QUELLENAUSZUG:
%%

Jede 3. Frau erlebt in ihrem Leben Gewalt in Beziehungen – zu oft mit tödlichem Ausgang. Yves Saint Laurent Beauty und der Verein AÖF rücken mit Liebe ohne Gewalt das Problem in den Fokus.
Das Grauen nimmt kein Ende: In 2021 wurden bislang 23 Frauen von ihrem Partner in Österreich ermordet – die Statistik spricht von monatlich drei getöteten Frauen. Traurig: Viele standen schon davor in Kontakt mit der Polizei, doch die betroffene Frau konnte nicht ausreichend geschützt bzw. der Gefährder an weiteren Taten gehindert werden. Unübersehbar ist auch, dass Corona die Gewalttaten noch einmal deutlich ansteigen ließ. Hier setzt Yves Saint Laurent Beauty ein Zeichen: Gemeinsam mit dem Verein Autonome Österreichische Frauenhäuser (AÖF) soll die globale Aktion „Liebe ohne Gewalt“ das Bewusstsein für Gewalt in Beziehungen schärfen – und viele dieser schrecklichen Femizide sogar vermeiden können.
Aufgabe. Das 2020 gestartete Charity-Programm basiert auf drei Säulen: Unterstützung von Studien und Forschungsprojekten, Aufklärung von mindestens zwei Millionen Menschen weltweit (bis 2030) über die Anzeichen von Gewalt in Partnerschaften und Schulung von YSL Beauty Mitarbeiter:innen zum Thema Warnzeichen von Gewalt in Partnerschaften. Während sich der Beautykonzern in Deutschland, Frankreich oder in den USA starkmacht, wird in Österreich nun mit dem Verein AÖF und Geschäftsführerin Maria Rösslhumer zusammengearbeitet. Der Verein unterstützt seit 1988 Betroffene und macht öffentlichwirksam auf Gewalt aufmerksam. Rösslhumer: „Ich freue mich sehr mit einem solch starken Partner wie YSL Beauty zusammenarbeiten zu können. Gerade zu der aktuellen Zeit ist das wichtiger denn je! Die Pandemiesituation hat ein Brennglas auf viele gesellschaftliche Probleme gelegt, die auch schon vorher da waren. Wir müssen davon ausgehen, dass nach der Pandemie viele Traumata aufzuarbeiten sein werden.“
Warnzeichen. Es gibt Warnzeichen für Gewalt in der Partnerschaft – und diese könnten laut YSL Beauty und internationalen Expert:innen den Betroffenen helfen, sich so früh wie möglich aus gefährdenden Situationen zu entziehen.

%%

VORLIEGENDES MATERIAL:

%%

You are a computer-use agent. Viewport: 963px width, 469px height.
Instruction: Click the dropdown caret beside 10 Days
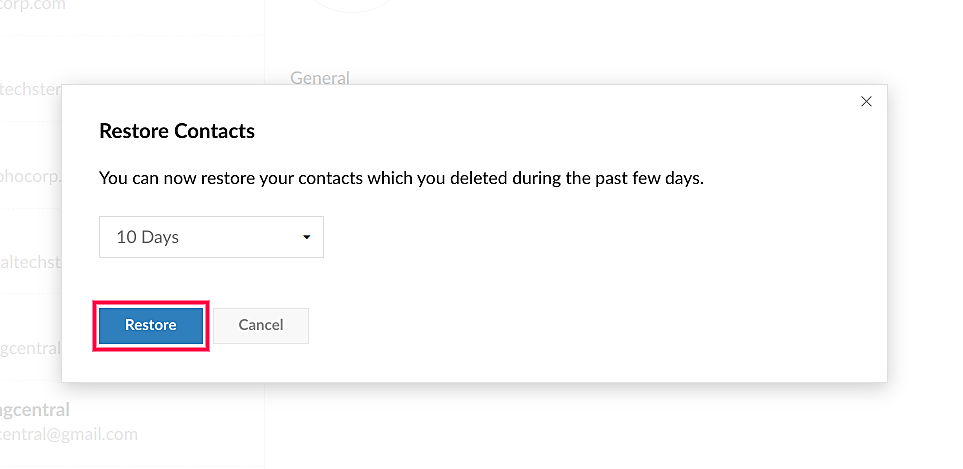(x=306, y=237)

%%

AUFGABE A:
Gib den Abschnitt des Quellenauszugs wortgetreu wieder, der mit den Worten „Jede 3. Frau“ beginnt und mit „in den Fokus.“ endet.
AUFGABE B:
Seit welchem Jahr unterstützt der Verein AÖF laut dem Quellenauszug Betroffene?
AUFGABE C:
Prüfe anhand des Quellenauszugs, ob die folgenden Aussagen zutreffen, und belege jede Antwort mit einem wörtlichen Zitat: (i) Das Charity-Programm wurde 2020 gestartet. (ii) Bis 2030 sollen weltweit mindestens fünf Millionen Menschen über die Anzeichen von Gewalt in Partnerschaften aufgeklärt werden. (iii) In Österreich arbeitet YSL Beauty mit dem Verein AÖF zusammen.

AUSGABE A:
Jede 3. Frau erlebt in ihrem Leben Gewalt in Beziehungen – zu oft mit tödlichem Ausgang. Yves Saint Laurent Beauty und der Verein AÖF rücken mit Liebe ohne Gewalt das Problem in den Fokus.

AUSGABE B:
Seit 1988.

AUSGABE C:
(i) Ja: „Das 2020 gestartete Charity-Programm basiert auf drei Säulen“
(ii) Nein: „Aufklärung von mindestens zwei Millionen Menschen weltweit (bis 2030)“
(iii) Ja: „wird in Österreich nun mit dem Verein AÖF und Geschäftsführerin Maria Rösslhumer zusammengearbeitet“